Increasing the compliance and alignment of the web applications with the security policies and regulations that are applicable to the web applications

Improving the compatibility and interoperability of the web applications with the other systems or platforms that interact with the web applications

The other options are not the web application controls that should be put into place to prevent exploitation of OS bugs, but rather web application controls that can prevent or mitigate other types of web application attacks or issues. Checking arguments in function calls is a web application control that can prevent or mitigate buffer overflow attacks, which are attacks that exploit the vulnerability of the web application code that does not properly check the size or length of the input data that is passed to a function or a variable, and overwrite the adjacent memory locations with malicious code or data.

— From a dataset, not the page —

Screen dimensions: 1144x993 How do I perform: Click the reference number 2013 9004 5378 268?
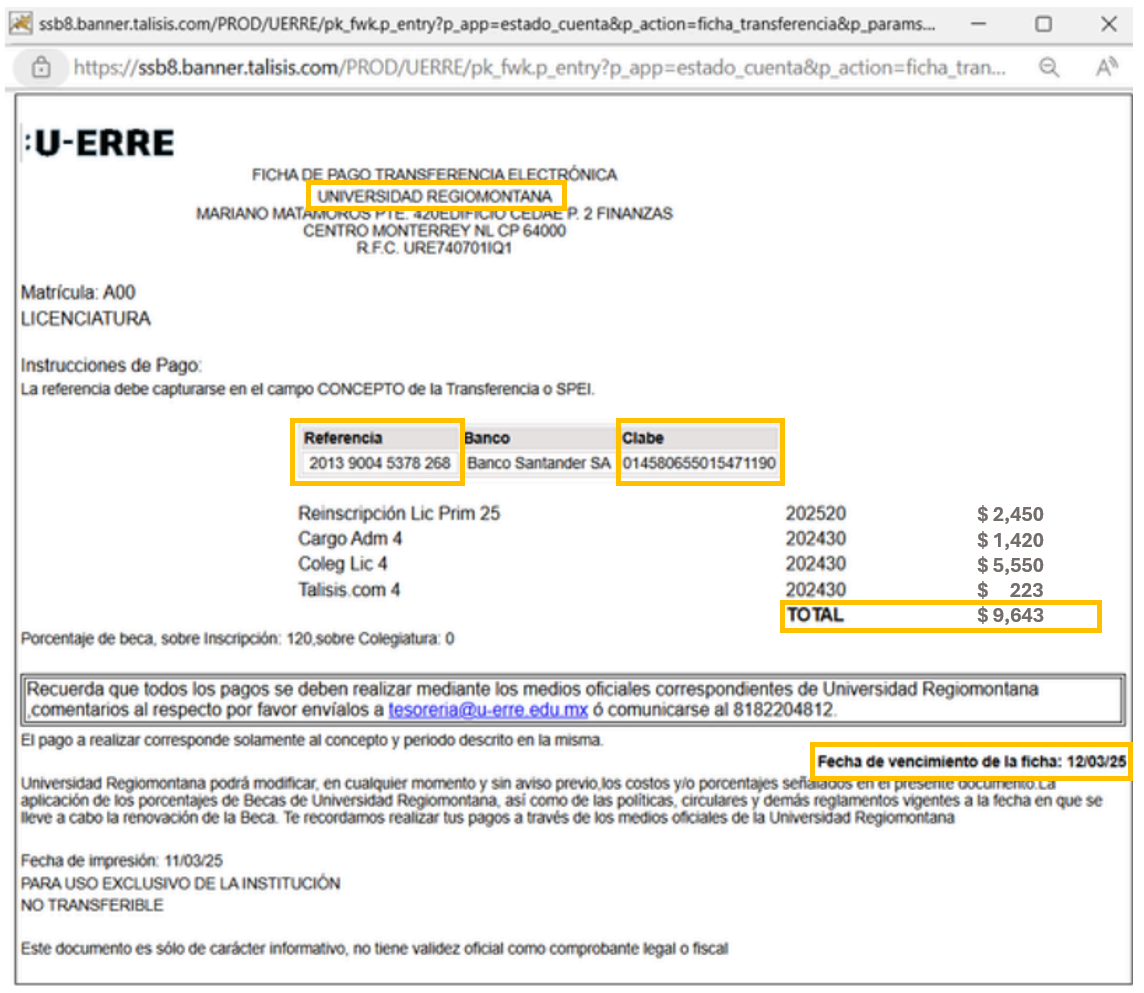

Including logging functions is a web application control that can prevent or mitigate unauthorized access or modification attacks, which are attacks that exploit the lack of or weak authentication or authorization mechanisms of the web applications, and access or modify the web application data or functionality without proper permission or verification. Digitally signing each application module is a web application control that can prevent or mitigate code injection or tampering attacks, which are attacks that exploit the vulnerability of the web application code that does not properly validate or sanitize the input data that is executed or interpreted by the web application, and inject or modify the web application code with malicious code or data.